Mr Clarke is right and Mr Duncan Smith should feel that the new atmosphere of tolerance and civilised debate between grown-up Tories, which he has helped to foster between all wings of the party, gives him the right, as leader, to raise his own voice. Otherwise the debate runs the risk of becoming increasingly one-sided.

So far, he has resisted opportunities during Prime Minister's questions to make an issue of the euro and responses to Mr Blair's half-yearly statements on European summits have been decidedly and deliberately low key. It was amazing that, this week, the hostile questions on the euro were put, not by Tories, but by the Labour backbenchers Kelvin Hopkins and Denzil Davies. But this cannot continue indefinitely and certainly cannot wait until the Chancellor announces his decision on the economic tests next summer.

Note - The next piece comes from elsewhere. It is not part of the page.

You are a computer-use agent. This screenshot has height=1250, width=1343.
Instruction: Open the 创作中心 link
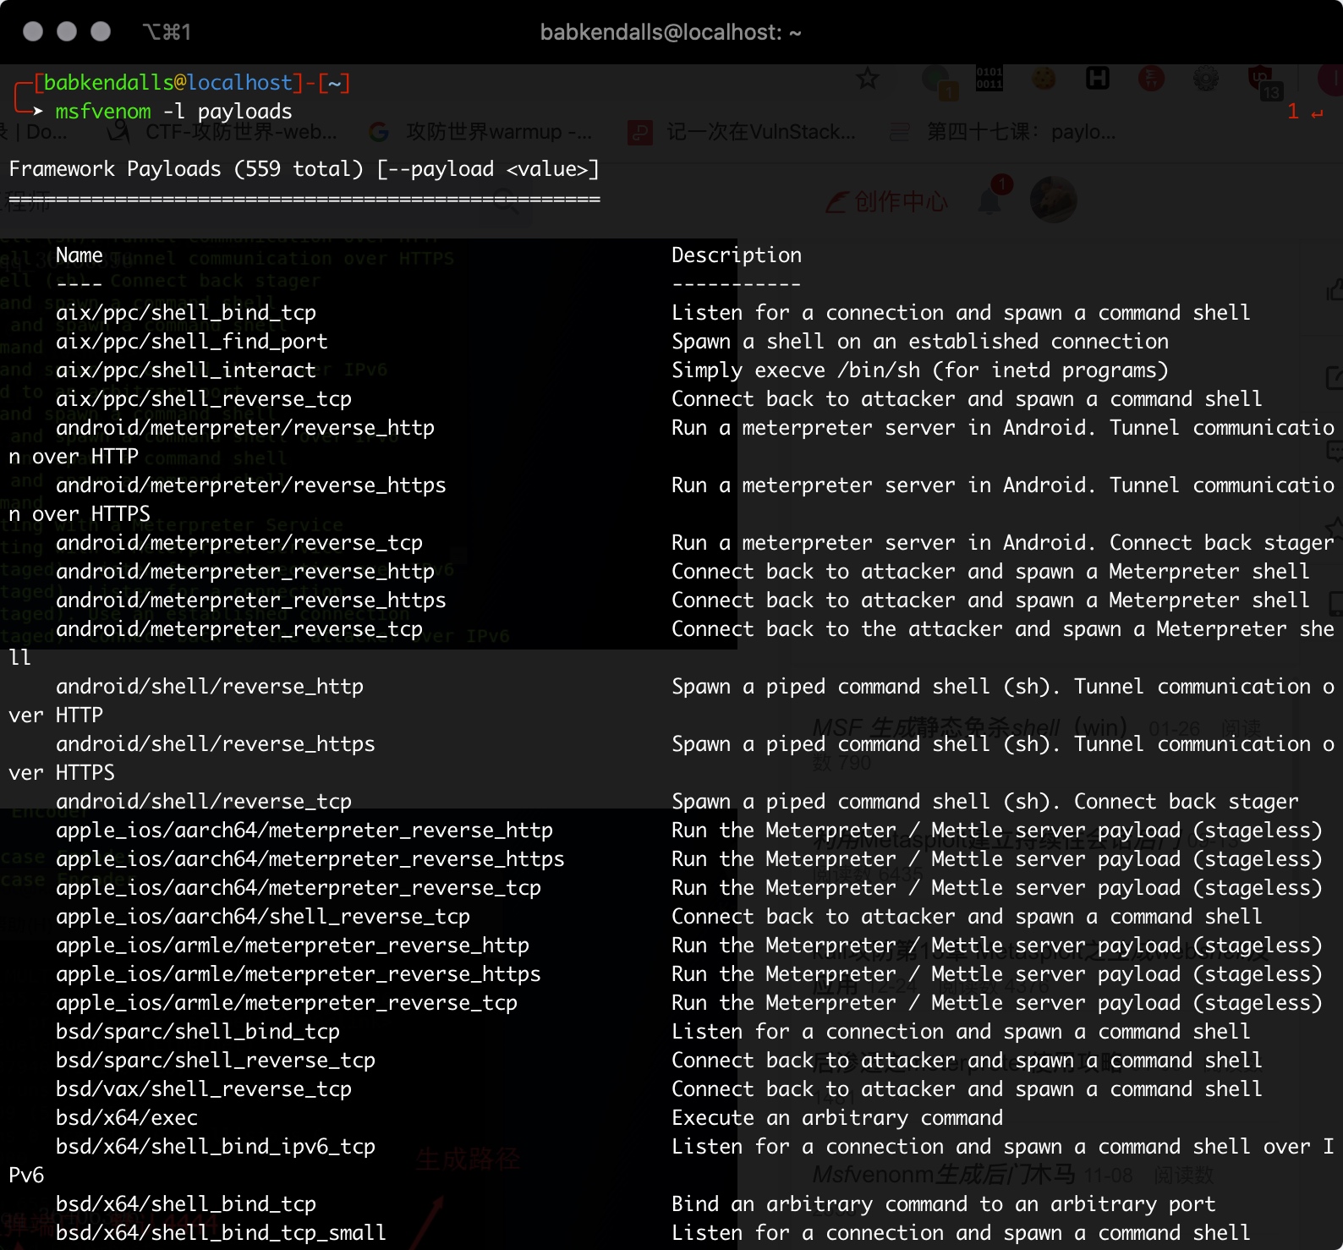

If those tests are declared by Mr Brown to be passed, events will move at an alarming speed from the point of view of those opposed to the euro. The legislation implementing the euro will, presumably, be introduced in the session of parliament beginning in November next year. Tories on all sides of the argument cannot filibuster or delay the bill. Firstly, parliamentary procedures now provide limited opportunities, and secondly, it would be tactically wrong to attempt such a manoeuvre. All parties are, in any event, committed to a referendum and both sides of the argument within the Tory party are also signed up to the referendum.

So the period of time to shape and harden views will be relatively short. You can bet that the momentum behind a "yes" vote will be given an enormous boost from the moment the Chancellor makes his initial announcement giving the Tories little chance to build their own case. The psychological boost to a "yes" campaign of having a previously sceptical Chancellor being the one who removes the roadblock will be the chief tool of the campaign for entry. "If Gordon says it's OK then surely that's good enough for everyone else" will be a powerful clarion call to 'soft' sceptics.

So the Tory front bench must move up a gear and ensure that the next 12 months are not lost to their cause. Michael Ancram, their foreign affairs spokesman, Michael Howard, the shadow Chancellor and David Davis, the party chairman, should be co-ordinating a sharper campaign. They will not endanger party unity since they have learnt to talk in a civilised way to those such as David Curry and Ian Taylor who take a contrary view. One of the few benefits that came out of last year's civil war was that all protagonists seem to have learnt how to behave in a responsible manner. But Mr Duncan Smith has been in post for long enough and should now be confident to make his case from the front.

The stakes for both main party leaders of winning or losing the referendum are high. If Mr Blair wins he can contemplate retirement to international duties. If he loses he is finished. Equally, if Mr Duncan Smith loses the referendum his future must also be questionable. The stakes could not be higher: the future leadership of both may be decided, not at the next election, but in the referendum campaign. Time is running out.